The only way RTA could use countywide sales tax revenues for maintenance is if the proceeds were distributed according to a strict formula, perhaps based on the number of road miles and the population, to ensure that every city, town and the county gets a fair share, Honea said.
And the money would have to be tightly controlled so it is spent only on road repairs with maybe 80 percent going into materials or repair on roads, he said.
"If you start just writing a check every quarter, that money starts getting used in other places," he said, citing examples such as buildings and salaries for employees who aren't in road crews.
Hiremath, who is also on the RTA board, said it is time for a serious discussion and said he will support whatever the board decides.
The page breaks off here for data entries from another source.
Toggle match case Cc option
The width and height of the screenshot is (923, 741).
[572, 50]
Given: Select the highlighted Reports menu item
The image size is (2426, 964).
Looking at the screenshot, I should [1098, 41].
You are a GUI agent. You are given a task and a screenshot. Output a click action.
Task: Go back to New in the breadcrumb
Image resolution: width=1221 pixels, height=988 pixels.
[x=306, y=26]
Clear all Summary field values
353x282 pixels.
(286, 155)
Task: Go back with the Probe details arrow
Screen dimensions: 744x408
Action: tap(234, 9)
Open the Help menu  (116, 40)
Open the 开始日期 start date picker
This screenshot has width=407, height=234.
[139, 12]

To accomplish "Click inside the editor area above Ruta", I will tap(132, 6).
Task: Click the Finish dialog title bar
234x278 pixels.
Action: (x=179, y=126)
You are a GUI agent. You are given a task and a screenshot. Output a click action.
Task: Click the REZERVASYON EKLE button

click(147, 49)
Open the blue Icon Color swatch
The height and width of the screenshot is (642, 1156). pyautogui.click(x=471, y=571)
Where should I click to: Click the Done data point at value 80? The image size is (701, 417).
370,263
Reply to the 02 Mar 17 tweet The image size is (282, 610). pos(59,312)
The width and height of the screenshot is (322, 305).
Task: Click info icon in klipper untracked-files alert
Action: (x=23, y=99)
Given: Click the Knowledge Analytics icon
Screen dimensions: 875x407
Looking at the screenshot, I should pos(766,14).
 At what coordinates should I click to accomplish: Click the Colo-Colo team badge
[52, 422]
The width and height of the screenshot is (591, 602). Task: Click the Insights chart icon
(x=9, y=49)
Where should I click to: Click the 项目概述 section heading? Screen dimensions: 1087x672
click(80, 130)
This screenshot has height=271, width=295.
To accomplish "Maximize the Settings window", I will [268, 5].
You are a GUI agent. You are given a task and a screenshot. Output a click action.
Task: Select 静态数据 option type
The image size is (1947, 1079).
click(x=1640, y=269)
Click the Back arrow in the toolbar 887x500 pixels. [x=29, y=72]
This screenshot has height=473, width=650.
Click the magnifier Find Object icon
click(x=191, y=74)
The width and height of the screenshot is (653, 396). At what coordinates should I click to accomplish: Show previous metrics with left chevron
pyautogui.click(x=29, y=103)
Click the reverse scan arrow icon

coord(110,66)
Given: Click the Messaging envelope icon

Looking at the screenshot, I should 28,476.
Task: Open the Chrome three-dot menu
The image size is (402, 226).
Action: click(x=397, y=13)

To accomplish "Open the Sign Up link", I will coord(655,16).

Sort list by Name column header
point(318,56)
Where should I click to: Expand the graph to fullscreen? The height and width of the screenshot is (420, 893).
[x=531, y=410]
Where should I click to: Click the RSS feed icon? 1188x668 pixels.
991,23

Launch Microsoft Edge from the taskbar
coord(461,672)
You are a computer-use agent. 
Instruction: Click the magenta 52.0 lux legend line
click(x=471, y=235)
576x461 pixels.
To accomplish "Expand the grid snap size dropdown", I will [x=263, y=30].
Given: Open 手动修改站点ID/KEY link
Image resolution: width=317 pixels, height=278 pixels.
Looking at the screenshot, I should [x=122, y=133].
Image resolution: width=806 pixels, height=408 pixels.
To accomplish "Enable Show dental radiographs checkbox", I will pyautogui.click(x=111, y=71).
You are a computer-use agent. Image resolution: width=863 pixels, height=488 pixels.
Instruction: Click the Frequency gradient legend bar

"Part of what we have to do as municipal leaders is look at what is good for Oro Valley and our surrounding municipalities," he said.
Christy said voters just might be ready to approve a tax increase to pay for maintenance.
"There are divided camps on that. But the situation has gotten so bad that even though it's an anti-tax time in our community as well as our country, maybe the conditions are so bad that the citizenry of our region of Pima County would be willing to consider raising the tax, if they knew and trusted that it was going to go explicitly and solely for roads and road maintenance," he said.
Farhad Moghimi, executive director of the RTA, said it could take about two years to change the mission because the Legislature would have to approve, voters would have to approve and new bylaws, regulations and budgets would have to created.
"We wouldn't take revising the plan lightly. We would have to go through an extensive process before we would do anything like that," he said.
Discussions are starting
With so much interest, so much voter anger, so many tires going flat and so many candidates pushing for better roads, something is bound to happen soon.
"Waiting will only make it more costly," Bronson said. "We need to have a solution posthaste."